Вексфорд спрятал телефон. Часы на приборной доске машины показывали двенадцать минут десятого. В тот момент, когда ему сообщили о происшествии, он был не то чтобы зол, а скорее раздосадован и огорчен. Сидя за столиком в «Примавере», он пытался побороть в себе растущую неприязнь и упорное отвращение. Сдерживаясь только ради Шейлы, он в третий или четвертый раз повторял про себя готовую сорваться с языка колкость, когда телефон зазвонил. Теперь впечатления от горького ужина можно было задвинуть подальше, думать об этом нет времени, все внимание — на убийство в Танкред-Хаусе.
Дом весь в огнях мелькнул за деревьями и пропал во тьме, пока они проезжали извивы дороги, но вот вырулили на широкую лужайку, и дом снова показался впереди. У ворот Дональдсон помедлил, выбирая дорогу, потом прибавил газу и выехал на широкий двор. В темном зеркале бассейна отразилась статуя, изображавшая, должно быть, Дафну, убегающую от Аполлона. Дональдсон объехал ее слева и подкатил к полицейским машинам.

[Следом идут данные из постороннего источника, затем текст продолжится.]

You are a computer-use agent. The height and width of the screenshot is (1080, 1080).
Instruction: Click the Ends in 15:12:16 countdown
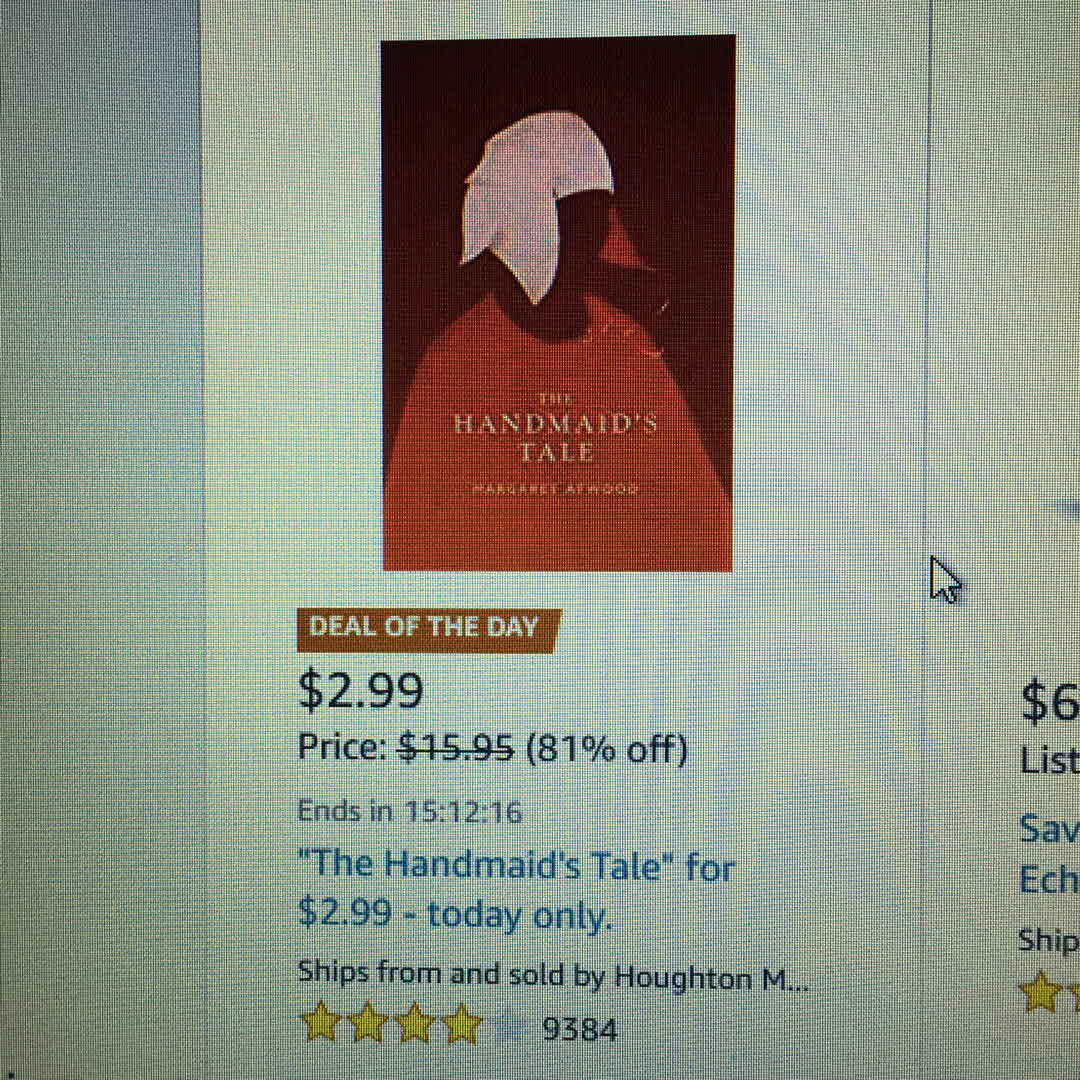(x=410, y=811)
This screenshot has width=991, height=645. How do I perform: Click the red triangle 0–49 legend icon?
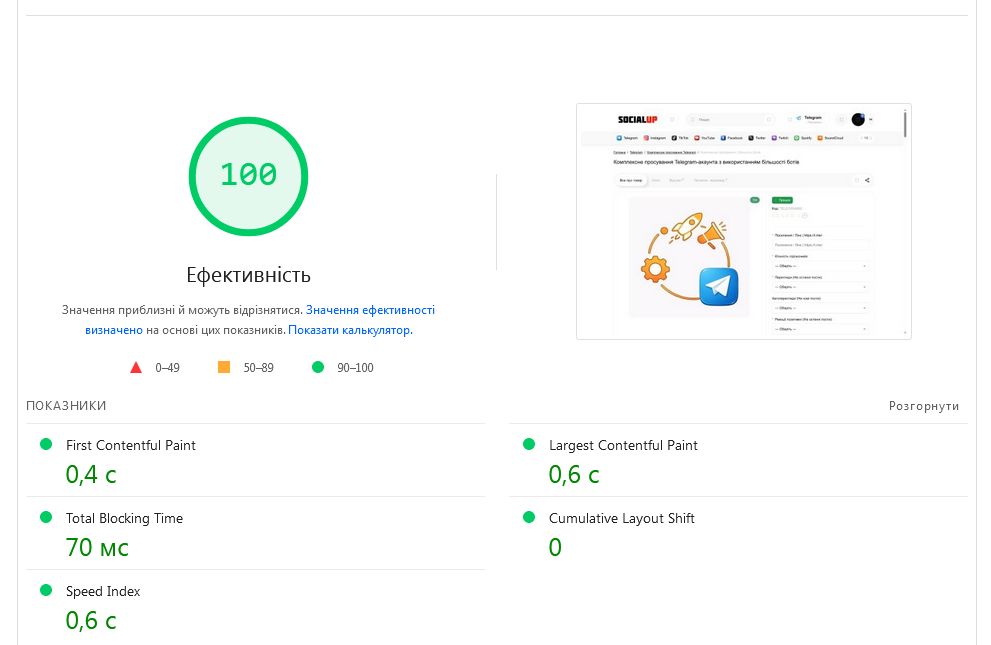(136, 367)
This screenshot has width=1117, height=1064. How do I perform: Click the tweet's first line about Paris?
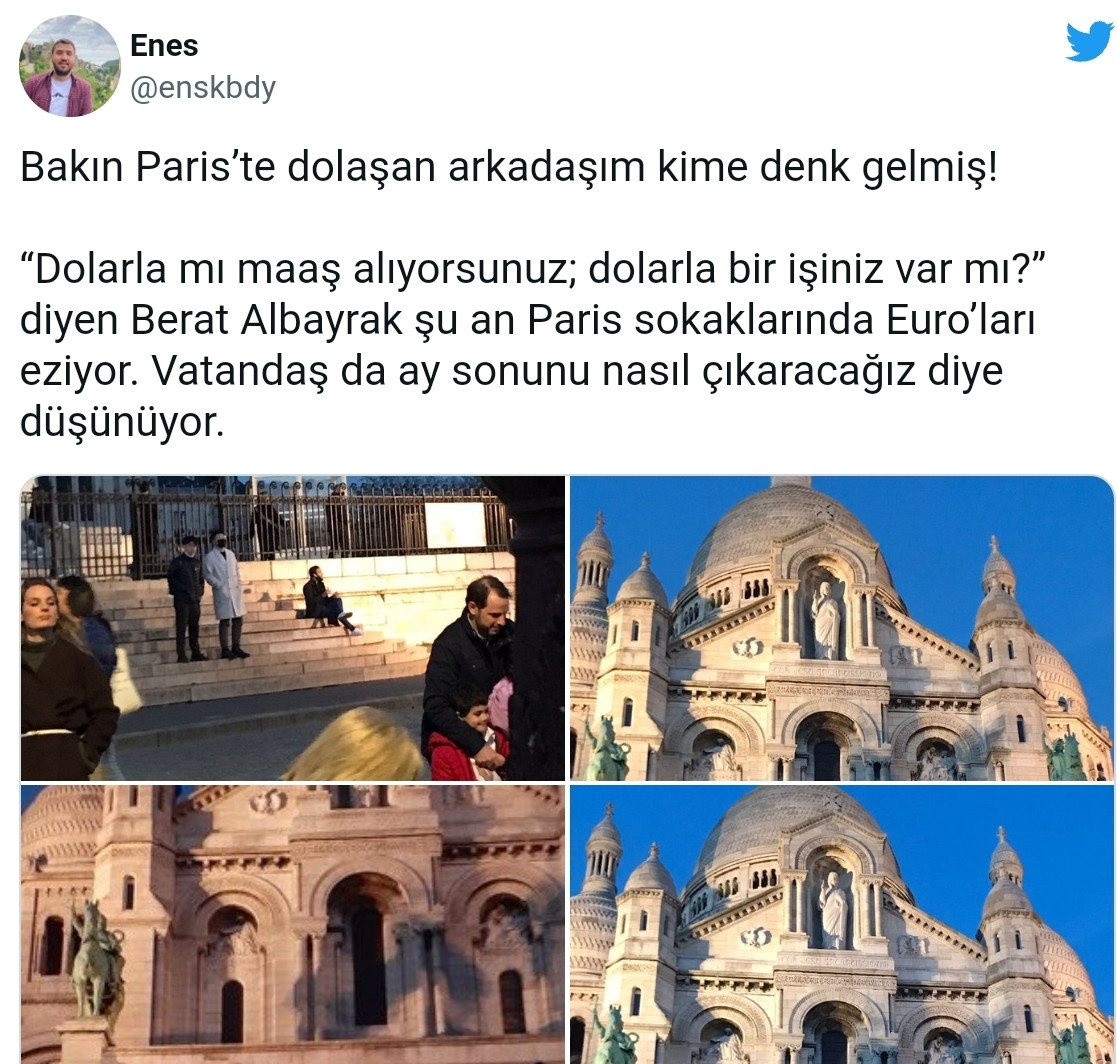[x=509, y=168]
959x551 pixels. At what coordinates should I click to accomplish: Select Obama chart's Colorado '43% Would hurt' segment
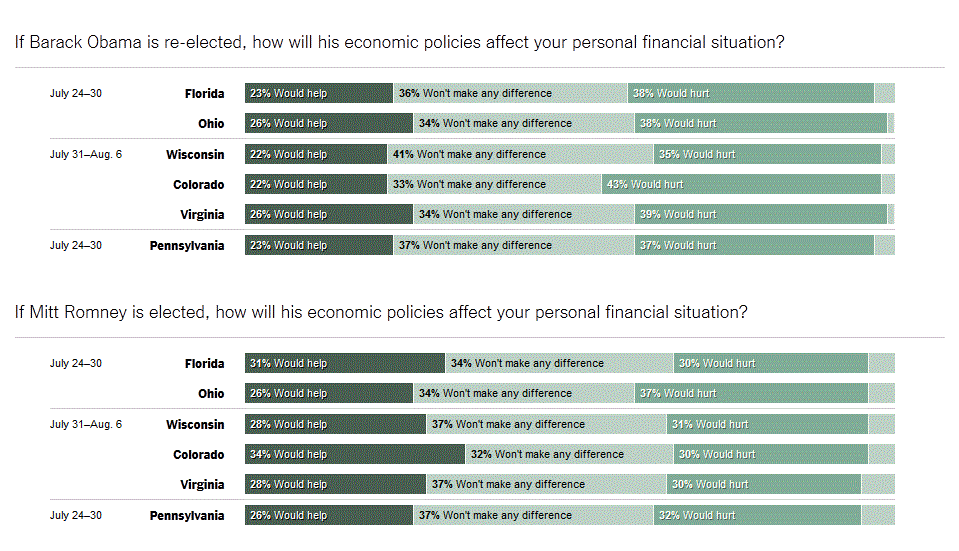[x=741, y=185]
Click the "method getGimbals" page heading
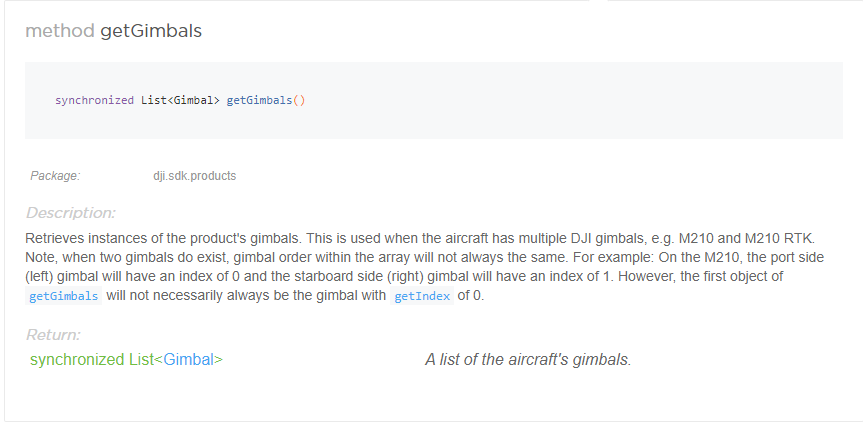Viewport: 863px width, 431px height. 113,31
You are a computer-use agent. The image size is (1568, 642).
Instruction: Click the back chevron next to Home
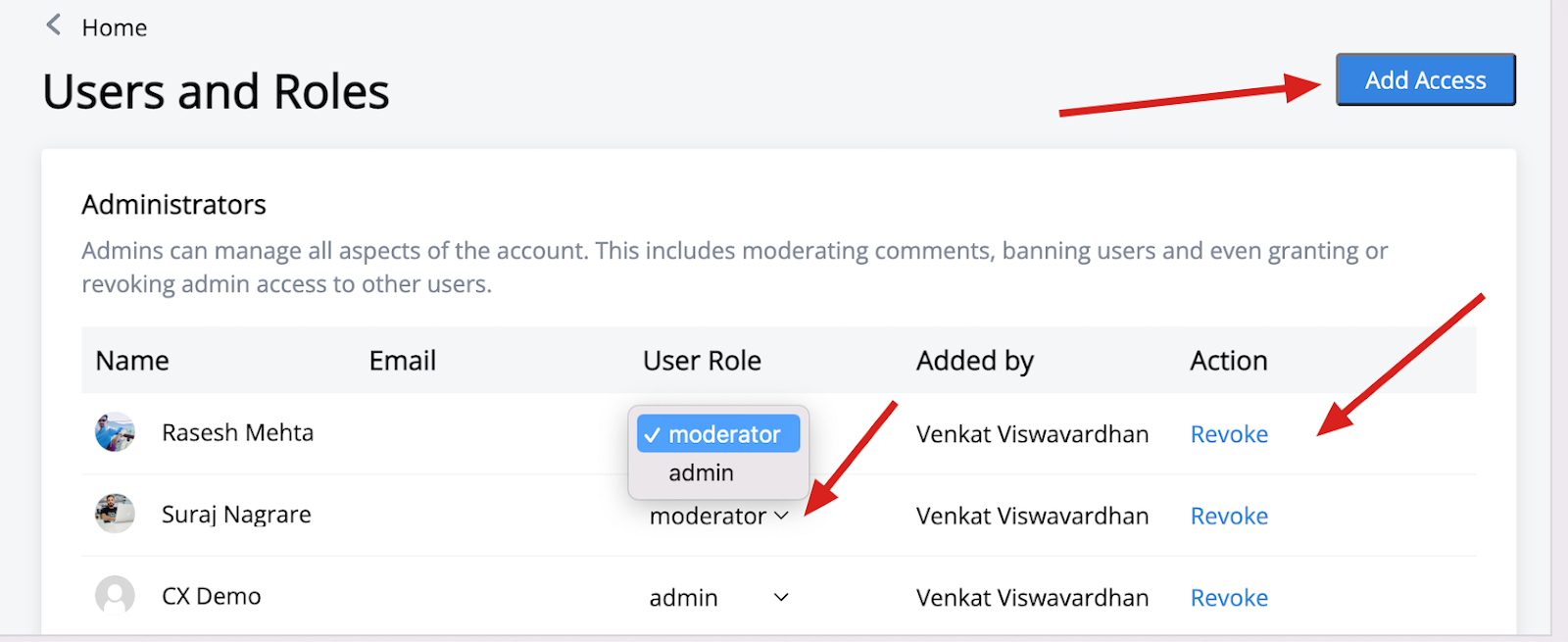tap(54, 25)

Парадная дверь была открыта. Вексфорд заметил, что в арочном окне левого крыла разбито стекло. Войдя в дверь через оранжерею, полную лилий и украшенную, как ему показалось, экранами в стиле Роберта Адама [2], он прошел в просторный зал, где пол и коврики были перепачканы кровью. На бледном дубовом полу лужицы крови образовали словно бы карту островов. Навстречу вышел Барри Вайн, и тут Вексфорд увидел тело на ступенях.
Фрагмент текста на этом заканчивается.